What’s needed to bootstrap GHC with hugs?

Thanks linj, it’s pretty clear from the discussion above Hugs was never used to bootstrap GHC.

Also note that there is no need to have a Haskell compiler to run MicroHs. All you need is a C compiler, and MicroHs can bootstrap, given the included combinator file.

Hugs won’t know anything about those combinators. (Unless, I suppose, you create an interpreter for them.) And anyway we never got to the bottom of whether Hugs is genuinely bootstrappable from C++.

And most C compilers have been compiled from older versions of themselves.


@linj, my advice would be to find the latest version of GHC:

  • that can be compiled by MicroHs,
  • and can compile MicroHs.

Then you or anyone else can use the mitigation technique Yrjan Skrimstad describes in his thesis. The resulting version of GHC can then be used to start the (long) sequence of compilations needed to arrive at the current version of GHC.

It is now! The README says

Bootstrapping with Hugs

It is also possible to bootstrap MicroHs using Hugs. That means that MicroHs can be built from scratch in the sense of bootstrappable.org. To compile with Hugs you need a slightly patched version of Hugs and also the hugs branch of MicroHs.

So now just build GHC with MicroHS and we are done :slight_smile:

9 Likes

…once you’ve bootstrapped:

  • your CPU’s microcode,
  • your computer’s firmware (or “BIOS” ),
  • the firmware of all the devices in your computer;

and all other opaque binaries, wherever they’re lurking!

That’s an impressive (and scary [**]) set of ‘always enabled extensions’; especially considering Lennart’s complaints too many packages rely on ghc-specific features. More than that lot?
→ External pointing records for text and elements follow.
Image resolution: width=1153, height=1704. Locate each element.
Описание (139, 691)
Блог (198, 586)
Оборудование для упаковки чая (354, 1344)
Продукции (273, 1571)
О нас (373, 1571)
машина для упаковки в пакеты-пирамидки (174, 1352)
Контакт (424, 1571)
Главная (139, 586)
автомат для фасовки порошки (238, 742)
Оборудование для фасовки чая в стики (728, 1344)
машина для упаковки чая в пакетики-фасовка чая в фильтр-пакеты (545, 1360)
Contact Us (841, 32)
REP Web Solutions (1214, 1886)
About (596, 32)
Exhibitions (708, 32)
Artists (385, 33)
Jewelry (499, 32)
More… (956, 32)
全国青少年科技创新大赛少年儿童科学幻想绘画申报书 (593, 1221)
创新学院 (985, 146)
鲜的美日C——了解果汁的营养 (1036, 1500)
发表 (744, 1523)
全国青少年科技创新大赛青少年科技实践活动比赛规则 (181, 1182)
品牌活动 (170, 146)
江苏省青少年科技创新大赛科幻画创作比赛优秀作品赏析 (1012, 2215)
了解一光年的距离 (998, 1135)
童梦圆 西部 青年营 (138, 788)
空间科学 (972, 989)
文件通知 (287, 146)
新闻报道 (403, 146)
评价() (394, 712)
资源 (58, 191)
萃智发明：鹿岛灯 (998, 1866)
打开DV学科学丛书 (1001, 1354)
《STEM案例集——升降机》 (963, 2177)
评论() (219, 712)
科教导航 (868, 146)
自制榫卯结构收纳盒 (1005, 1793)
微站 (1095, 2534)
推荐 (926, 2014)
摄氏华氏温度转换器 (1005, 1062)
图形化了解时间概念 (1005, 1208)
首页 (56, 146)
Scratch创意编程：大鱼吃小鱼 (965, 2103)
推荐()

[**] IncoherentInstances always on – are you sure? I suppose the same behaviour, so same bugs, as ghc for OverlappingInstances+FunctionalDependencies.

But not (presumably) Hugs as I know it with TRex.

Incoherent instances is on because it’s too tedious to check for the condition. I’m lazy.

4 Likes

The reason the extension list is long and growing is that I’d like to compile Hackage packages with MicroHs. And I’ll never convince package authors to remove extensions.

And the extensions are always on because it adds a lot of complexity to have them optional.

7 Likes

Thanks Lennart (x 2, yes your first was rather ‘open to interpretation’).

It’s your pet project, so of course be as non-tedious as you choose. To bootstrap ghc+supporting packages I’m sure you don’t need IncoherentInstances nor its scary friends. Once you have ghc, can’t you lean on that for the option-handling?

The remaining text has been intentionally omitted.